→ What the task requires:
Every line between the one containing "This screenshot has width=799, height=542." and the last line of the data, both included, is to be set down exactly, and pictures are to be omitted.
☆ ☆ ☆ ☆ ☆
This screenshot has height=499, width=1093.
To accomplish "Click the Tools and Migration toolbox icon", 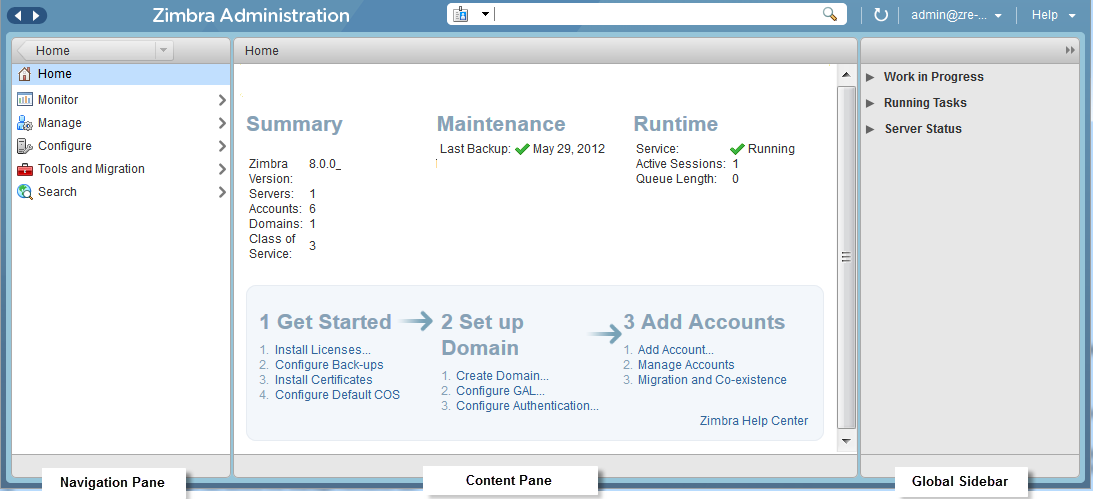I will click(x=25, y=169).
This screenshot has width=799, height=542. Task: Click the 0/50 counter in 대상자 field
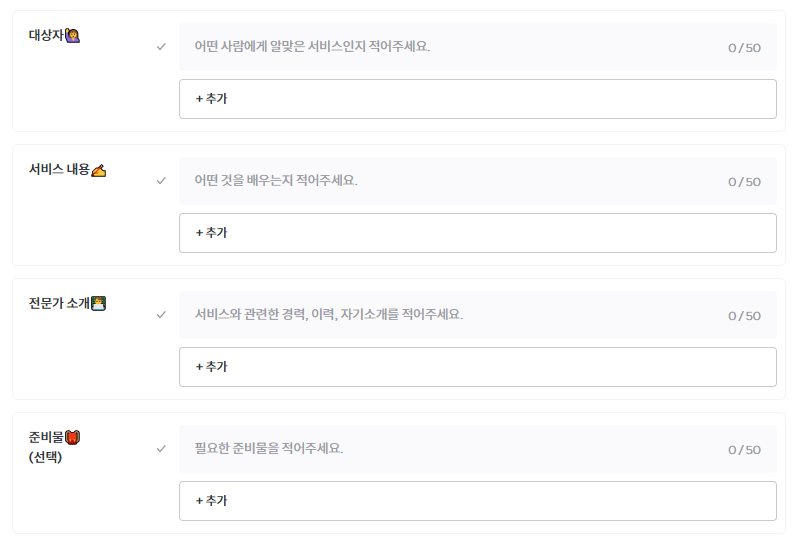tap(744, 48)
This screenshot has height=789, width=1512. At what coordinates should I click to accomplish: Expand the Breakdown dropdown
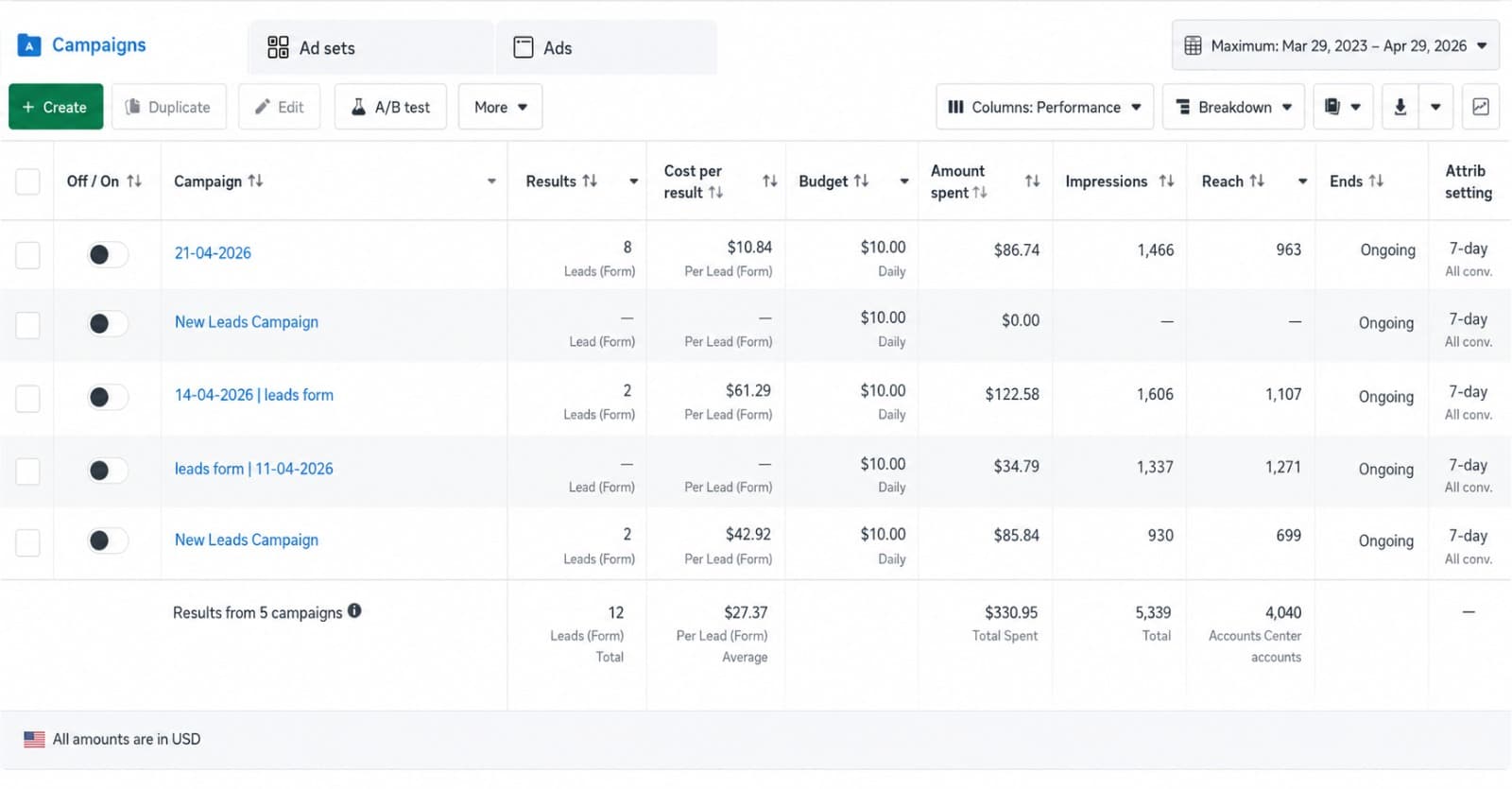(1233, 107)
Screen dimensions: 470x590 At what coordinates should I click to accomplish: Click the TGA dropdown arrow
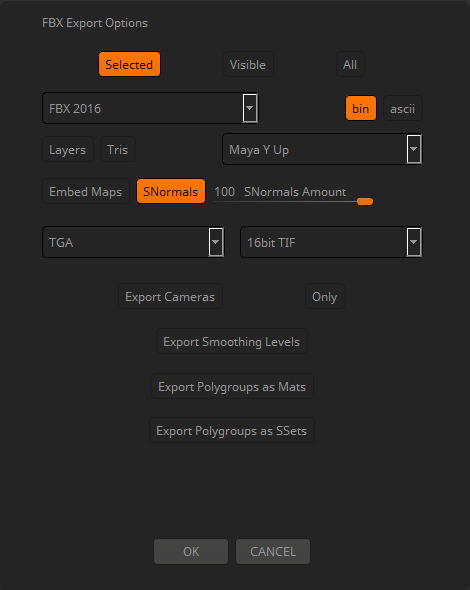tap(216, 242)
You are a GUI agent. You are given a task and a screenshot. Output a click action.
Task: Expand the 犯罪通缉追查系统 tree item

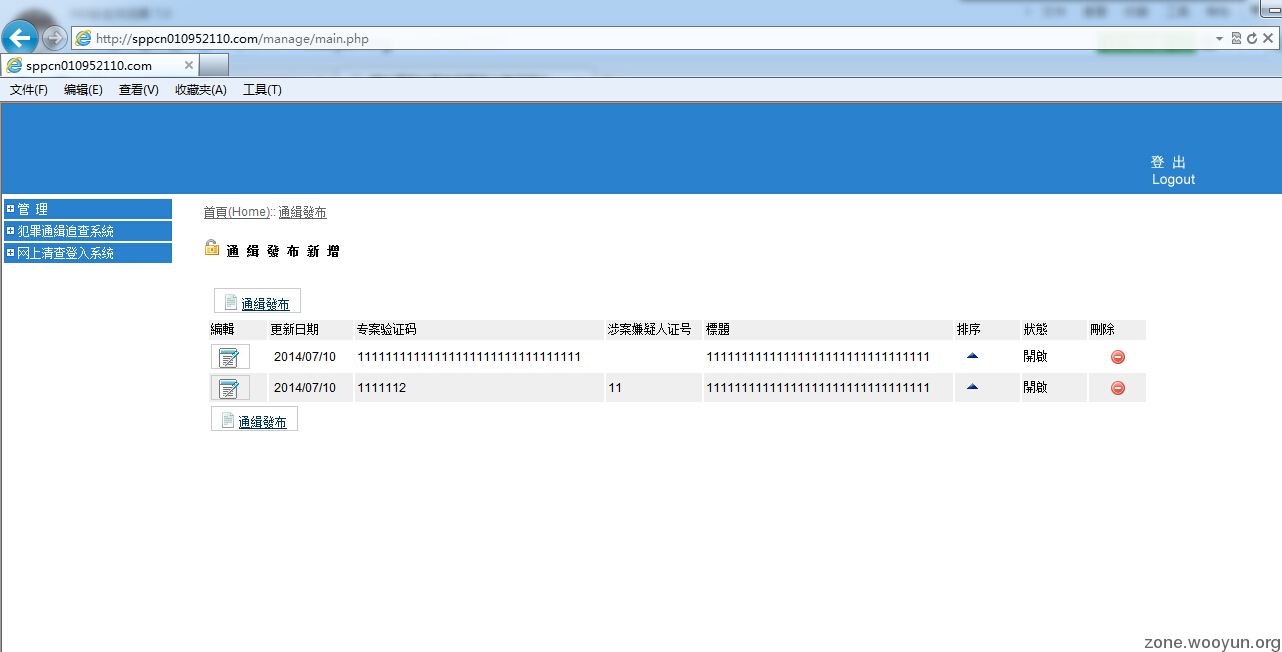click(11, 231)
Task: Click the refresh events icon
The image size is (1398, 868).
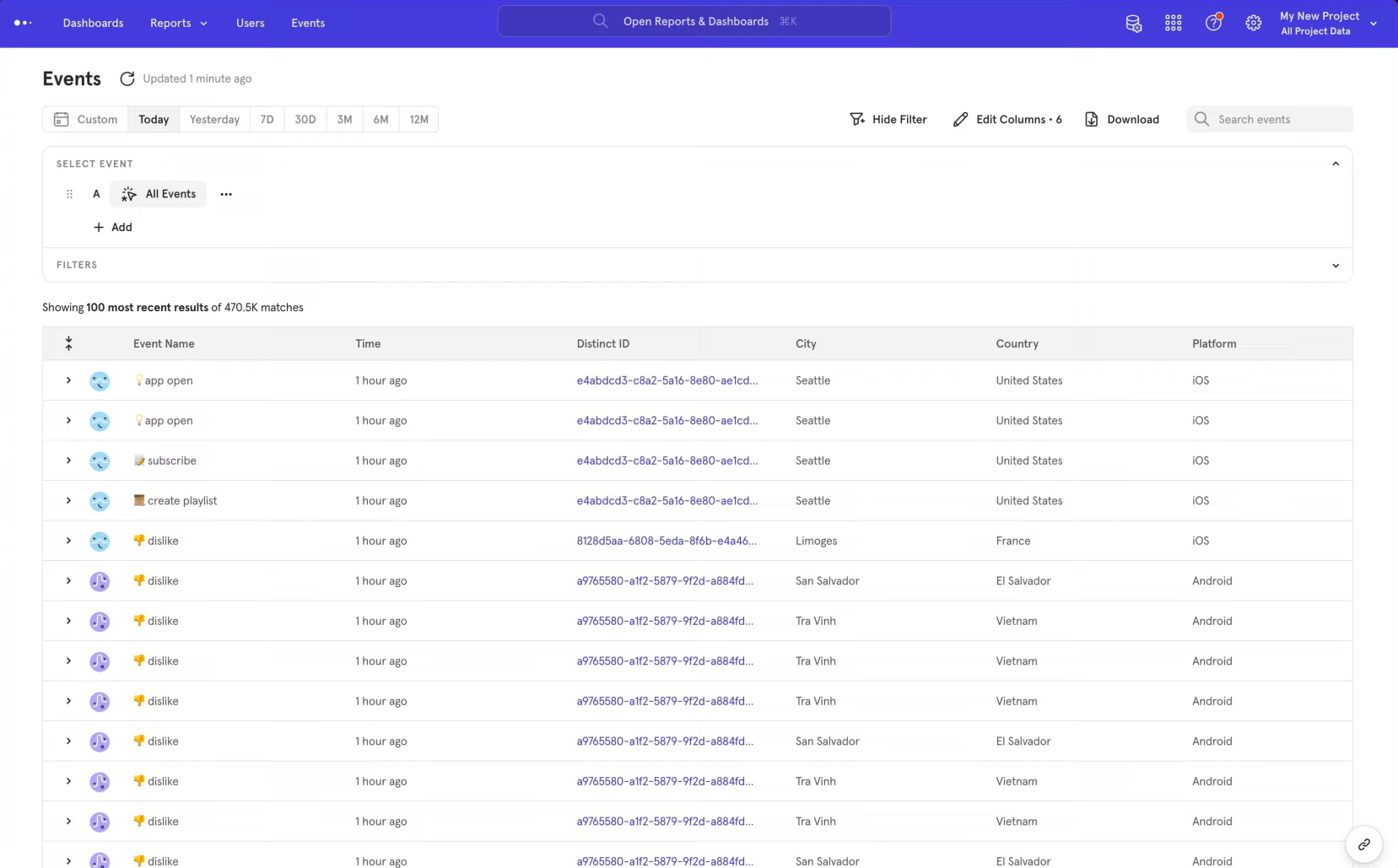Action: point(127,78)
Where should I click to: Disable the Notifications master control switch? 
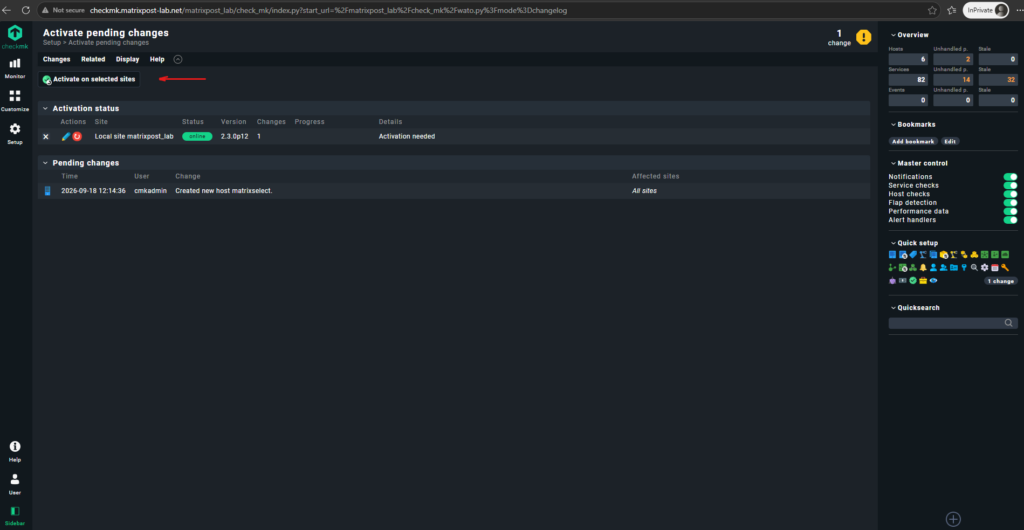pyautogui.click(x=1010, y=177)
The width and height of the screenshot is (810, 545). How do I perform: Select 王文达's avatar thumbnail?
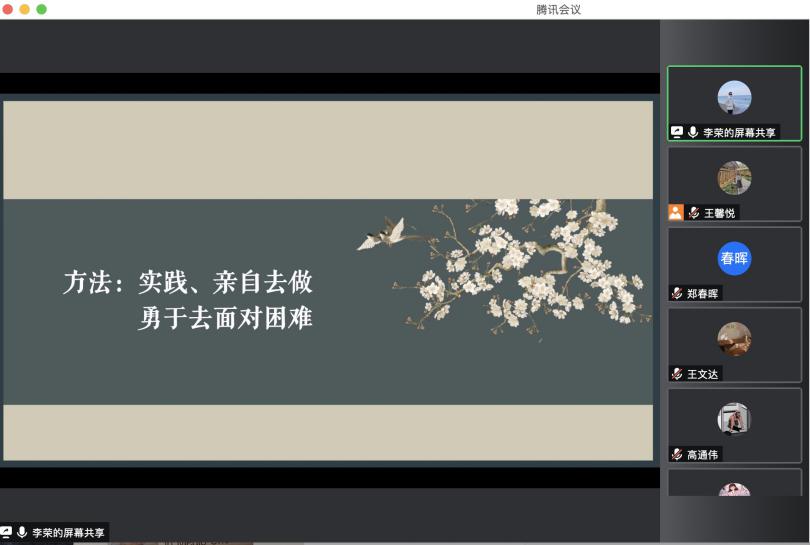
☆ ☆ ☆ ☆ ☆
→ Finished task:
This screenshot has width=799, height=542. Task: Click the 0/50 counter in 대상자 field
tap(744, 48)
This screenshot has height=789, width=1512. At what coordinates should I click to accomplish: Expand the Breakdown dropdown
(1233, 107)
Screen dimensions: 470x590 At what coordinates should I click to accomplish: Click the TGA dropdown arrow
tap(216, 242)
You are a GUI agent. You are given a task and a screenshot. Output a click action.
Task: Expand the 犯罪通缉追查系统 tree item

click(11, 231)
Task: Click the refresh events icon
The image size is (1398, 868).
Action: point(127,78)
Where should I click to: Disable the Notifications master control switch? 
pyautogui.click(x=1010, y=177)
The width and height of the screenshot is (810, 545). How do I perform: Select 王文达's avatar thumbnail?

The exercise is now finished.